AO further held that the assessee had not deducted TDS on such payment made by it. Accordingly, he disallowed the claim of deduction towards reimbursement of expenses made by the assessee.
CIT(Appeals) also confirmed said disallowance, however, on a completely different ground.

ITAT Held

CIT(A) held that the assessee failed to prove that such expenditure was incurred by the assessee wholly and exclusively for business purposes.
On further appeal, the assessee contended that he got no opportunity to make submission before AO in respect of such reasoning adopted by Commissioner (Appeals).
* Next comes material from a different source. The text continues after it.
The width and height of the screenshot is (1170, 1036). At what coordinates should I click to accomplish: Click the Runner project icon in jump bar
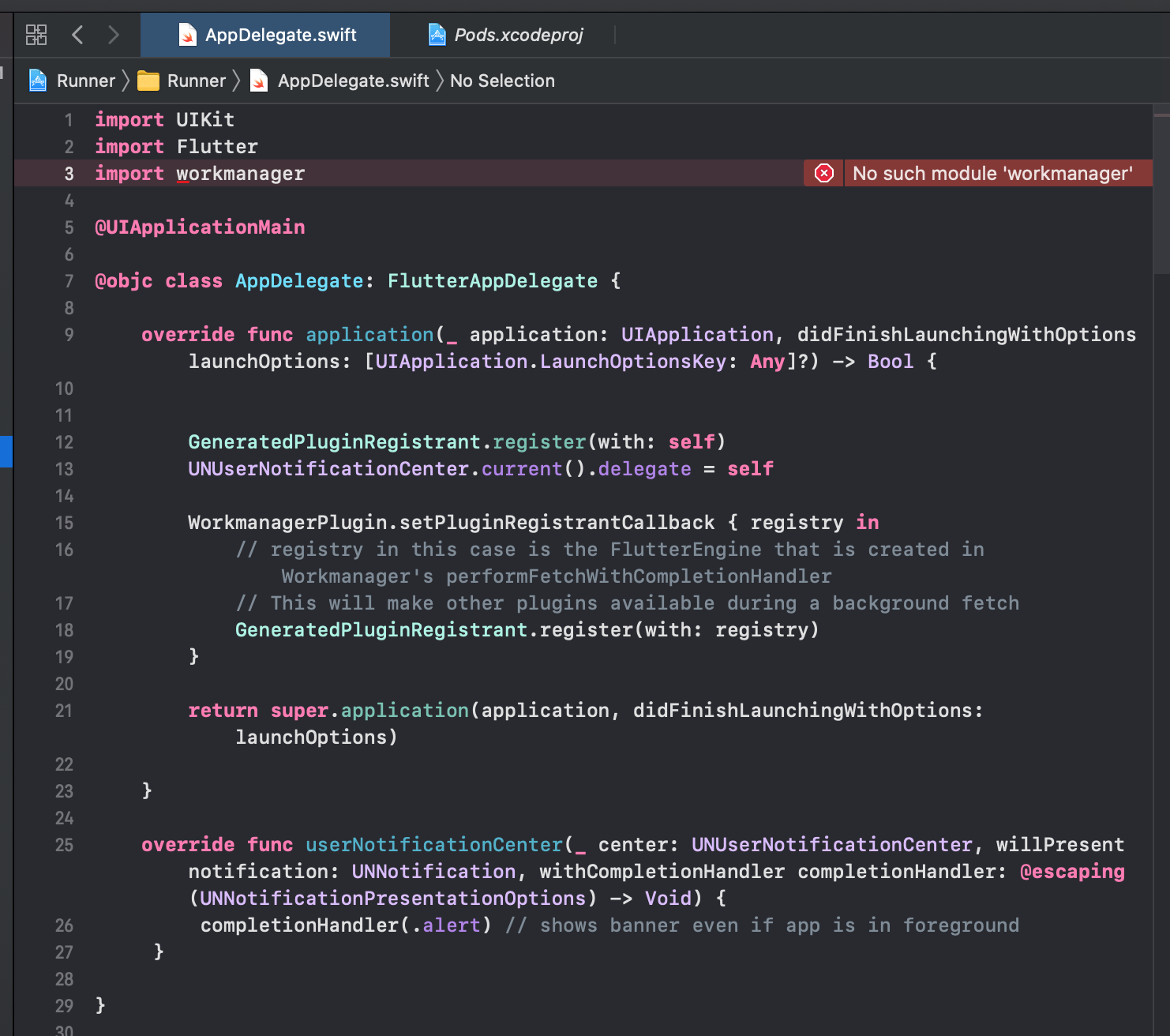[37, 80]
Since reasoning adopted by CIT(A) for dismissing the assessee’s appeal was not considered at the stage of assessment proceedings before AO, there was a violation of the assessee’s right of ‘limited finality’.
Therefore, the impugned order was to be set aside, and the matter was to be remanded back to AO for fresh order after providing the opportunity to assessee to make necessary submissions regarding reasoning adopted by CIT(A).